[Opening Information given section]

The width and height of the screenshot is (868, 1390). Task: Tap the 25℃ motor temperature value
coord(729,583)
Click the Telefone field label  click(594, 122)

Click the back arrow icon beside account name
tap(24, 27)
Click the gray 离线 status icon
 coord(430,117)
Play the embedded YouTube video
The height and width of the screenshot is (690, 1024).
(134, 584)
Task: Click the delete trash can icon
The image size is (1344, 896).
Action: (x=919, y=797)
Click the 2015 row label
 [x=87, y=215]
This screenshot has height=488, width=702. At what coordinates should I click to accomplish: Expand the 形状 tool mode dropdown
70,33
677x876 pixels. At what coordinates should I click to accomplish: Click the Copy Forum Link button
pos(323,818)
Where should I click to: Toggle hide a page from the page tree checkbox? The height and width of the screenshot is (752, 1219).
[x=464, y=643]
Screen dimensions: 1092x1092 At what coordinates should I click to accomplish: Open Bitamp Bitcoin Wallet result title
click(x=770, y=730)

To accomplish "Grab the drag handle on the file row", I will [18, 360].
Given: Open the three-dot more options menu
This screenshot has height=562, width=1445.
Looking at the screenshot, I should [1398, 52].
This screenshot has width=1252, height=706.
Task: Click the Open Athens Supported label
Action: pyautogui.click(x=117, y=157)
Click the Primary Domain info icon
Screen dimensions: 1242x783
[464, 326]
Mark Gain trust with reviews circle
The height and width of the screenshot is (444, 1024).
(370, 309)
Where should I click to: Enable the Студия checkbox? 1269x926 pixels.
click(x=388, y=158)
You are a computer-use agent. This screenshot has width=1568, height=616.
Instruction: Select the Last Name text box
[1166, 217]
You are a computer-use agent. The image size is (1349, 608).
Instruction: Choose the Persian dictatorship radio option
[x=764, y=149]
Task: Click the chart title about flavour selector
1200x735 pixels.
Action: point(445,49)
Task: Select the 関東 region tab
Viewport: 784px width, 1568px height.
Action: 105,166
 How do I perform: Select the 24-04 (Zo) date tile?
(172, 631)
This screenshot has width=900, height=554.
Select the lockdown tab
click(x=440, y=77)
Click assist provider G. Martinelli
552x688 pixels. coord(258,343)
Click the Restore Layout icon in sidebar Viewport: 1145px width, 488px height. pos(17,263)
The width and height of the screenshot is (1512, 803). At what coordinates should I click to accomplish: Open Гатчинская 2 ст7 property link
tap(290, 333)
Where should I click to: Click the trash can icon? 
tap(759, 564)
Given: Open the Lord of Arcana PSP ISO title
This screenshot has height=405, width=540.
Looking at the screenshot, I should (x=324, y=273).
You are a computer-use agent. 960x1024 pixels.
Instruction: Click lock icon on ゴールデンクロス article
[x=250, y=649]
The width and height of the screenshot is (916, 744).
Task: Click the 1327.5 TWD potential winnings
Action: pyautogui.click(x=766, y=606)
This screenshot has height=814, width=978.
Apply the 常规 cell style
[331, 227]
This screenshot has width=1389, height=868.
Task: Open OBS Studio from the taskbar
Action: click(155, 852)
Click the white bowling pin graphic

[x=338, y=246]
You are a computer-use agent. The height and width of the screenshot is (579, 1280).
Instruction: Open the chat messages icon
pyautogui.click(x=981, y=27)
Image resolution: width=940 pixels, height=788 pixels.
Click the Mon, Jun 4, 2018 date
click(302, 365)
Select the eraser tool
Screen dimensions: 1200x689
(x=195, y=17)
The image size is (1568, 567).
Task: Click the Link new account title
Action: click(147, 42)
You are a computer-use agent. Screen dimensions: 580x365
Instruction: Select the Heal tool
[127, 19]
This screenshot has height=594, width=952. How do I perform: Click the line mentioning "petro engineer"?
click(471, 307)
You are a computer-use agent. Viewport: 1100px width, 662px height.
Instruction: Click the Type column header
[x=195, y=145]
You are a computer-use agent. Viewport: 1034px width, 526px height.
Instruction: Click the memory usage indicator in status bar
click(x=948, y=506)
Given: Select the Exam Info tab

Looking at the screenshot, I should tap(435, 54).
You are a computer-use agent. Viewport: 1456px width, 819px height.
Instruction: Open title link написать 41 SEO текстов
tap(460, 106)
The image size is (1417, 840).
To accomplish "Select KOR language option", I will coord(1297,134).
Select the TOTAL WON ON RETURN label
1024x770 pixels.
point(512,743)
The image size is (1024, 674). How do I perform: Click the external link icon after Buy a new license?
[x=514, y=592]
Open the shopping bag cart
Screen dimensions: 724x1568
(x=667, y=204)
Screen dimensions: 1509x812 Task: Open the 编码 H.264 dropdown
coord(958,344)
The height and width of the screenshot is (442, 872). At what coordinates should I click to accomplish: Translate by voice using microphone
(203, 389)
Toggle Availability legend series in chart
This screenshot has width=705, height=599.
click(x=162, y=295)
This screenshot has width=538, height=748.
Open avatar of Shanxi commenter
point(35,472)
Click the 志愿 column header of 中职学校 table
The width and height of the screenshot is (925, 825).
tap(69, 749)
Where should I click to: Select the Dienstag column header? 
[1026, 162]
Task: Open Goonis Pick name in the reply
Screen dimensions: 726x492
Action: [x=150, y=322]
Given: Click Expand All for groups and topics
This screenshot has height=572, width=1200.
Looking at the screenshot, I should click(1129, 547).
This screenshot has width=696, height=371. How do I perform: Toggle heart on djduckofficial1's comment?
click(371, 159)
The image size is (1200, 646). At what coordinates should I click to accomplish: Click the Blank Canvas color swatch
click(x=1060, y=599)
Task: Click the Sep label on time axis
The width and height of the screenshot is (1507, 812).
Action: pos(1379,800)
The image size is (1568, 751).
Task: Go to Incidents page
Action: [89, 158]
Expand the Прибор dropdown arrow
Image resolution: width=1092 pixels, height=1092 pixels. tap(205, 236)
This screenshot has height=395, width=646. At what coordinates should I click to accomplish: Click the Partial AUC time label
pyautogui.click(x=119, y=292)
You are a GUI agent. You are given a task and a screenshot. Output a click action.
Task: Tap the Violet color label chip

[Closing Information given section]

Task brief — From the data above, output every line exactly.

Task solution —
The width and height of the screenshot is (868, 1390). Task: Tap the 25℃ motor temperature value
coord(729,583)
Click the Telefone field label  click(594, 122)

Click the back arrow icon beside account name
tap(24, 27)
Click the gray 离线 status icon
 coord(430,117)
Play the embedded YouTube video
The height and width of the screenshot is (690, 1024).
(134, 584)
Task: Click the delete trash can icon
The image size is (1344, 896).
Action: (x=919, y=797)
Click the 2015 row label
 [x=87, y=215]
This screenshot has height=488, width=702. At what coordinates should I click to accomplish: Expand the 形状 tool mode dropdown
70,33
677x876 pixels. At what coordinates should I click to accomplish: Click the Copy Forum Link button
pos(323,818)
Where should I click to: Toggle hide a page from the page tree checkbox? The height and width of the screenshot is (752, 1219).
[x=464, y=643]
Screen dimensions: 1092x1092 At what coordinates should I click to accomplish: Open Bitamp Bitcoin Wallet result title
click(x=770, y=730)

To accomplish "Grab the drag handle on the file row", I will [18, 360].
Given: Open the three-dot more options menu
This screenshot has height=562, width=1445.
Looking at the screenshot, I should [1398, 52].
This screenshot has width=1252, height=706.
Task: Click the Open Athens Supported label
Action: pyautogui.click(x=117, y=157)
Click the Primary Domain info icon
Screen dimensions: 1242x783
[464, 326]
Mark Gain trust with reviews circle
The height and width of the screenshot is (444, 1024).
(370, 309)
Where should I click to: Enable the Студия checkbox? 1269x926 pixels.
click(x=388, y=158)
You are a computer-use agent. This screenshot has width=1568, height=616.
Instruction: Select the Last Name text box
[1166, 217]
You are a computer-use agent. The image size is (1349, 608).
Instruction: Choose the Persian dictatorship radio option
[x=764, y=149]
Task: Click the chart title about flavour selector
1200x735 pixels.
Action: point(445,49)
Task: Select the 関東 region tab
Viewport: 784px width, 1568px height.
Action: 105,166
 How do I perform: Select the 24-04 (Zo) date tile?
(172, 631)
This screenshot has width=900, height=554.
Select the lockdown tab
click(x=440, y=77)
Click assist provider G. Martinelli
552x688 pixels. coord(258,343)
Click the Restore Layout icon in sidebar Viewport: 1145px width, 488px height. pos(17,263)
The width and height of the screenshot is (1512, 803). At what coordinates should I click to accomplish: Open Гатчинская 2 ст7 property link
tap(290, 333)
Where should I click to: Click the trash can icon? 
tap(759, 564)
Given: Open the Lord of Arcana PSP ISO title
This screenshot has height=405, width=540.
Looking at the screenshot, I should (x=324, y=273).
You are a computer-use agent. 960x1024 pixels.
Instruction: Click lock icon on ゴールデンクロス article
[x=250, y=649]
The width and height of the screenshot is (916, 744).
Task: Click the 1327.5 TWD potential winnings
Action: pyautogui.click(x=766, y=606)
This screenshot has height=814, width=978.
Apply the 常规 cell style
[331, 227]
This screenshot has width=1389, height=868.
Task: Open OBS Studio from the taskbar
Action: click(155, 852)
Click the white bowling pin graphic

[x=338, y=246]
You are a computer-use agent. The height and width of the screenshot is (579, 1280).
Instruction: Open the chat messages icon
pyautogui.click(x=981, y=27)
Image resolution: width=940 pixels, height=788 pixels.
Click the Mon, Jun 4, 2018 date
click(302, 365)
Select the eraser tool
Screen dimensions: 1200x689
(x=195, y=17)
The image size is (1568, 567).
Task: Click the Link new account title
Action: click(147, 42)
You are a computer-use agent. Screen dimensions: 580x365
Instruction: Select the Heal tool
[127, 19]
This screenshot has height=594, width=952. How do I perform: Click the line mentioning "petro engineer"?
click(471, 307)
You are a computer-use agent. Viewport: 1100px width, 662px height.
Instruction: Click the Type column header
[x=195, y=145]
You are a computer-use agent. Viewport: 1034px width, 526px height.
Instruction: Click the memory usage indicator in status bar
click(x=948, y=506)
Given: Select the Exam Info tab

Looking at the screenshot, I should tap(435, 54).
You are a computer-use agent. Viewport: 1456px width, 819px height.
Instruction: Open title link написать 41 SEO текстов
tap(460, 106)
The image size is (1417, 840).
To accomplish "Select KOR language option", I will coord(1297,134).
Select the TOTAL WON ON RETURN label
1024x770 pixels.
point(512,743)
The image size is (1024, 674). How do I perform: Click the external link icon after Buy a new license?
[x=514, y=592]
Open the shopping bag cart
Screen dimensions: 724x1568
(x=667, y=204)
Screen dimensions: 1509x812 Task: Open the 编码 H.264 dropdown
coord(958,344)
The height and width of the screenshot is (442, 872). At what coordinates should I click to accomplish: Translate by voice using microphone
(203, 389)
Toggle Availability legend series in chart
This screenshot has width=705, height=599.
click(x=162, y=295)
This screenshot has width=538, height=748.
Open avatar of Shanxi commenter
point(35,472)
Click the 志愿 column header of 中职学校 table
The width and height of the screenshot is (925, 825).
tap(69, 749)
Where should I click to: Select the Dienstag column header? 
[1026, 162]
Task: Open Goonis Pick name in the reply
Screen dimensions: 726x492
Action: [x=150, y=322]
Given: Click Expand All for groups and topics
This screenshot has height=572, width=1200.
Looking at the screenshot, I should click(1129, 547).
This screenshot has width=696, height=371. How do I perform: Toggle heart on djduckofficial1's comment?
click(371, 159)
The image size is (1200, 646). At what coordinates should I click to accomplish: Click the Blank Canvas color swatch
click(x=1060, y=599)
Task: Click the Sep label on time axis
The width and height of the screenshot is (1507, 812).
Action: pos(1379,800)
The image size is (1568, 751).
Task: Go to Incidents page
Action: [89, 158]
Expand the Прибор dropdown arrow
Image resolution: width=1092 pixels, height=1092 pixels. tap(205, 236)
This screenshot has height=395, width=646. At what coordinates should I click to accomplish: Click the Partial AUC time label
pyautogui.click(x=119, y=292)
You are a GUI agent. You are given a task and a screenshot. Output a click action.
Task: Tap the Violet color label chip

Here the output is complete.